Président d'honneur du Comité consultatif national d'éthique (CCNE), le Pr Didier Sicard a rendu un rapport sur la fin de vie à François Hollande en décembre 2012. Il a été à l'origine de la loi dite Claeys-Leonetti.
Quel est votre sentiment sur l’affaire Lambert ?
Ni l’impression d’une fatalité ni celle d’un gâchis, mais d’abord le constat d’une instrumentalisation à des fins presque sectaires d’une situation terriblement humaine. La femme de Vincent Lambert, Rachel, et quelques-uns de ses frères et sœurs se sont toujours conduits dignement, conservant une remarquable rigueur. Le paradoxe est que plus Rachel Lambert a affiché une détermination admirable, dénuée de tout autre engagement que celui de porter la volonté de son mari, plus elle a été attaquée par ses beaux-parents, dans un combat qui avait peu à voir avec Vincent Lambert.
Mais les parents ont bien le droit d’avoir cette position…

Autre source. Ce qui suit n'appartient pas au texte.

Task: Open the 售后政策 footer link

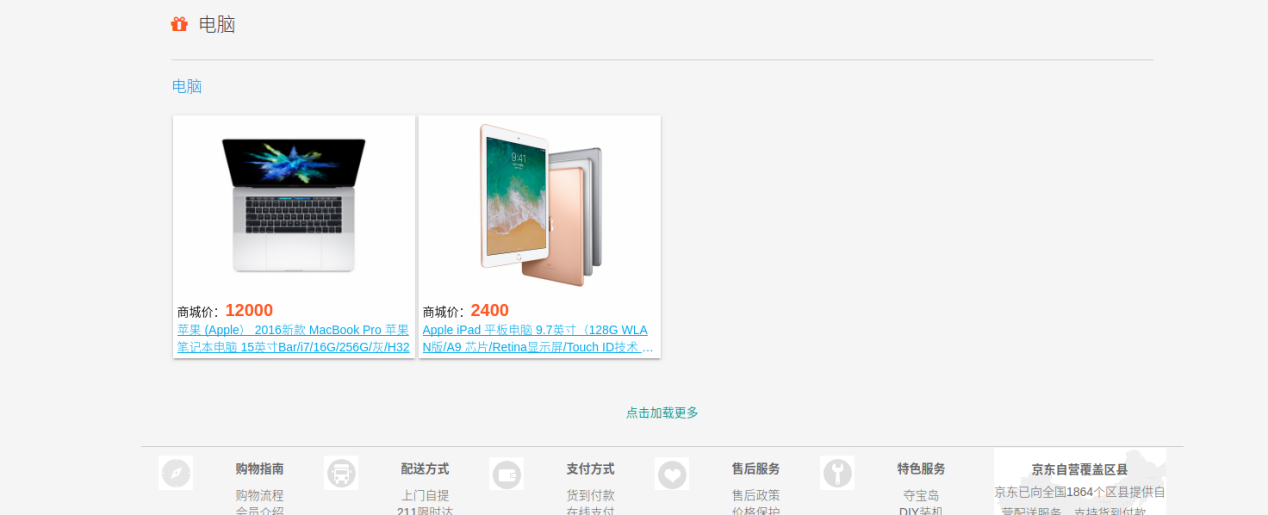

Tout à fait. Cela fait partie de l'humanité que de défendre la vie de son enfant. Quand j'étais chef de service à l'hôpital Cochin, à Paris, j'ai souvent été sollicité pour intervenir ou donner un avis sur des enfants porteurs de lourds handicaps. Que faire ? Les familles avaient souvent la volonté de maintenir à tout prix la vie, et les équipes leur demandaient l'autorisation d'arrêter. «Comment voulez-vous que l'on demande la fin de vie de notre enfant ?» répondaient les parents. Je me souviens d'un père qui m'avait dit : «Notre non était un oui. Mais ne nous demandez pas la mort.»
La justice aurait-elle dû dire stop à un moment donné ?
Nous avons le sentiment que la loi a été, à un moment, lâche. Elle a laissé à la médecine une sorte de responsabilité. On a demandé aux médecins d'accomplir puis d'arrêter, puis de reprendre un acte qui n'est plus tout à fait un geste de médecin mais de justice, conférant à des soignants un rôle d'huissier. Le Dr Eric Kariger, le premier médecin, a été exemplaire. Il était croyant, vraiment pas un partisan de l'euthanasie. Ses convictions étaient plutôt dans un sens opposé, proches de la droite catholique, contre l'IVG. Attaqué, il répondait : «Laissez-moi mon discernement.» Rien n'est simple. En tout cas, cette incapacité de la justice à aller jusqu'au bout de son arrêt a rendu la médecine vulnérable.
Qu’aurait dû faire la loi ?
La loi doit avoir un rôle protecteur, et les deux personnes vulnérables étaient bien Vincent et sa femme. La justice ne les a pas protégés. Sa femme se retrouvant même doublement atteinte, d’une part attaquée comme voulant la mort de son mari, et d’autre part blessée de ne pas avoir pu faire respecter le vœu de son mari.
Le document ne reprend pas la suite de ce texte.